Eco growth will turn positive by Q1FY22: EACPM member Shah

Mumbai: The economic growth will come into positive territory only by March or June quarter 2021, but India will have to turn the crisis into an opportunity by introducing reforms, Nilesh Shah, a part-time member of the Economic Advisory Council to the Prime Minister, said on Wednesday.

Shah, who is the managing director of Kotak Mahindra Asset Management Company, attributed the surge in equity markets to the optimism they get by looking at the future and not at the data of the past.

India's GDP contracted 23.9 per cent year-on-year (yoy) in the June 2020 quarter, which saw COVID-19 lockdowns, making the country one of the worst performers across the world during the pandemic.

At the current level, it looks like March 2021 quarter or June 2021 quarter will show y-o-y positive GDP growth, Shah said speaking at a webinar organized by professional networking platform Linkedin.

He hinted that GDP will be hit by the pandemic for two years but stressed that we need to take advantage of the challenging situation, just the way we did in 1991 during the forex crisis which put the growth momentum in a new orbit.

Shah said companies want to shift out of China and that India ought to roll out the red carpet for them and also cut the red tape.

The cost of logistics, which makes Indian goods uncompetitive at the global level, has to be reduced.

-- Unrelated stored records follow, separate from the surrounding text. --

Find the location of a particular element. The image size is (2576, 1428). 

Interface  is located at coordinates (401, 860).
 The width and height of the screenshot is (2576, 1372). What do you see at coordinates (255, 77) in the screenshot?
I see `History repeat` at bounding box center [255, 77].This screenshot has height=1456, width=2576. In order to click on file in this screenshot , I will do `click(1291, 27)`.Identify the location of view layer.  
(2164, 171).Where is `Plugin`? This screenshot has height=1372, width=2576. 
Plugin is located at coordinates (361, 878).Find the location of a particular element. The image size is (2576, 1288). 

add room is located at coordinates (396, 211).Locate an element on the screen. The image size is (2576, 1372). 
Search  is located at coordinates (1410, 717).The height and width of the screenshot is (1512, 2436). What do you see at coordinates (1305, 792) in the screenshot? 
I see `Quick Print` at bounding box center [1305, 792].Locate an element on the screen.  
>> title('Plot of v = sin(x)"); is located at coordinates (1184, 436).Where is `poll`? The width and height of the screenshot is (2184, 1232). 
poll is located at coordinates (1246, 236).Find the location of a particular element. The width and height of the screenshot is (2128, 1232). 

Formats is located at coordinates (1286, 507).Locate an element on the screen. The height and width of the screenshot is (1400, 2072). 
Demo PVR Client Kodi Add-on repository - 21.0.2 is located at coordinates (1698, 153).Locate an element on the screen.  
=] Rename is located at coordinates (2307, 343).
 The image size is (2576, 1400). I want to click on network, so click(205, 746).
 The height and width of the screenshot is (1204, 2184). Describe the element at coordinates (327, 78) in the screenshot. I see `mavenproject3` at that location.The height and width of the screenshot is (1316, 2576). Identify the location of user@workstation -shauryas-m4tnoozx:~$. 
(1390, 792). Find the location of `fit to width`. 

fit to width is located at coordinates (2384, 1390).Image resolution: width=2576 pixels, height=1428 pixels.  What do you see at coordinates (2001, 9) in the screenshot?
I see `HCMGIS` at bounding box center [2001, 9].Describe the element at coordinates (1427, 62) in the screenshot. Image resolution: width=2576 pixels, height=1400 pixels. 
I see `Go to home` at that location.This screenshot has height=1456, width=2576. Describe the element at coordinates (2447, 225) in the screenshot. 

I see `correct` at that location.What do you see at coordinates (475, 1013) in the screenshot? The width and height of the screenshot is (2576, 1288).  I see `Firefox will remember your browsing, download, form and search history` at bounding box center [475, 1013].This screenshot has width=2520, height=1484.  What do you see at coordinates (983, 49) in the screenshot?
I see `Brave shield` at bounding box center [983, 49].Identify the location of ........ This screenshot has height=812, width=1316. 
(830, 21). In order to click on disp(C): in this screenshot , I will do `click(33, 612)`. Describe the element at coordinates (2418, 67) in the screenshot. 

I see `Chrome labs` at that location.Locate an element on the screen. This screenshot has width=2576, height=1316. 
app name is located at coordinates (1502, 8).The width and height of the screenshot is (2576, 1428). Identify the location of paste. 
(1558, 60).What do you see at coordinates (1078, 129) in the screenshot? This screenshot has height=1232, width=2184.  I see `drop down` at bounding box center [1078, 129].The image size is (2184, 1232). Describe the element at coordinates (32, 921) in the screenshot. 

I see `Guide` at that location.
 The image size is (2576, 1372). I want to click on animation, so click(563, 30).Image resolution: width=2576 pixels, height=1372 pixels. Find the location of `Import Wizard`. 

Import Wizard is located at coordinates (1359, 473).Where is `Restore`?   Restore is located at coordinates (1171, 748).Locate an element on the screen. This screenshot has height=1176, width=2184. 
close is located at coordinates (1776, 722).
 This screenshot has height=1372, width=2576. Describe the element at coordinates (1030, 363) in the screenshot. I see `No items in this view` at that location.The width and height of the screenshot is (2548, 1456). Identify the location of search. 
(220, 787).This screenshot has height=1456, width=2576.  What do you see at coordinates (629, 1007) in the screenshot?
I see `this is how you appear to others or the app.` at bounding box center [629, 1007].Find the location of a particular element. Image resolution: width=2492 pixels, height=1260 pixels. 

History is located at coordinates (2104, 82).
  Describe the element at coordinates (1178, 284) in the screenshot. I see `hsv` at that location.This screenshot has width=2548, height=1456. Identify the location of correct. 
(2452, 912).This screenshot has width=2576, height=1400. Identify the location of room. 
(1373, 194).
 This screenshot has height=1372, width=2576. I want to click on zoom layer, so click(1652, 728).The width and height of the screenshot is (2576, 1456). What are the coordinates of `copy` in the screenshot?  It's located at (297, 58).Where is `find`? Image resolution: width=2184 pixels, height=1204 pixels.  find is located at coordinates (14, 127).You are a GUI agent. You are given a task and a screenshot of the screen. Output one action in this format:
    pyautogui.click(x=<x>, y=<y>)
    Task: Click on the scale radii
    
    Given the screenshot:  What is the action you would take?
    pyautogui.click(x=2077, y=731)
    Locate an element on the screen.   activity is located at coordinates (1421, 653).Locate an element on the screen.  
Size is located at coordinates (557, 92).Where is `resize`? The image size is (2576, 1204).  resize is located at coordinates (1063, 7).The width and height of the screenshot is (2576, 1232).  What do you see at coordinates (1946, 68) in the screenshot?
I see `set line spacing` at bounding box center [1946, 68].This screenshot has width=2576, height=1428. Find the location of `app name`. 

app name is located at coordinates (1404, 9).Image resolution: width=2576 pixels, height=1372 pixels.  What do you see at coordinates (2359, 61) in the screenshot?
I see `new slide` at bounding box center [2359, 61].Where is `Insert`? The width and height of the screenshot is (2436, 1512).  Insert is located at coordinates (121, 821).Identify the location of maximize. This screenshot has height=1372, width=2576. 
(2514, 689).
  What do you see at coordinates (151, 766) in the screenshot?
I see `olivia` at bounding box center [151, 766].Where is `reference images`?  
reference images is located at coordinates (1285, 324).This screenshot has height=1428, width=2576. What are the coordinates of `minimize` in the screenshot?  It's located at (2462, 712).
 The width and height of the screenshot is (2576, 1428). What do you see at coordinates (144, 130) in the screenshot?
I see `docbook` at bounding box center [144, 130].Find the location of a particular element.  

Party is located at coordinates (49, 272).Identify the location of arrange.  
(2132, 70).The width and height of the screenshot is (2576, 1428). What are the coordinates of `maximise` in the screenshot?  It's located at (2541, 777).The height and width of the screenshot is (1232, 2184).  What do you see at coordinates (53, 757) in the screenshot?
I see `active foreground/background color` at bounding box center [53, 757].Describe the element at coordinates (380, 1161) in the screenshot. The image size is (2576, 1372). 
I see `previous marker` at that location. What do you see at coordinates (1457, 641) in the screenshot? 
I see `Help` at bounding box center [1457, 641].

Besides, the cost of power has to go down as subsidized supply to farmers makes it expensive for the industry to get electricity, he said.

Drawing from mythology, Shah compared the condition of an entrepreneur in the Indian context with that of the character Abhimanyu in Mahabharata and said the market forces are akin to the Kauravs while the role of Pandavs is played by the regulation, infrastructure support and policies.

Commenting on the surge in markets, he said while the past is about lockdowns, the future is about reforms which will change the growth orbit of India and markets are reading into the same.